El cine francés elevado a la máxima calidad. Esto es lo que consigue hacer François Ozon con cada una de sus creaciones. Después de la maravillosa Frantz y de la menos impecable El amante doble, ofrece Gracias a Dios, un drama basado en hechos reales en el que se vuelve a tratar el tema de la religión y los abusos sexuales desde una perspectiva diferente.
La cinta sigue la historia de Alexandre, quien ahora está casado y con hijos. Por casualidad, se entera de que el sacerdote que abusó de él cuando era un boy scout sigue trabajando con niños. Por ello, decide ponerle solución uniéndose a otras dos víctimas del sacerdote. Sin embargo, las consecuencias de sus actos no dejarán a nadie indemnes.

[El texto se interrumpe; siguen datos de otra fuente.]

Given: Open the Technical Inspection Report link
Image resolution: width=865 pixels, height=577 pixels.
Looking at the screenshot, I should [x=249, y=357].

Ozon ofrece un punto de vista muy original y que logra atrapar a pesar de la extensa duración de su metraje. Da distintas versiones sobre el trauma, el dolor y la lucha, tratando de forma muy completa el problema del abuso a menores dentro de la iglesia católica.
Gracias a Dios es tan emocionante debido a que es muy ambiciosa y cuenta con gran actualidad, además de porque presenta unos sentimientos confusos e imprecisos en sus personajes. Una especie de versión francesa de Spotlight pero más redonda, con mucha tensión y, sobre todo, con mucho respecto a las víctimas.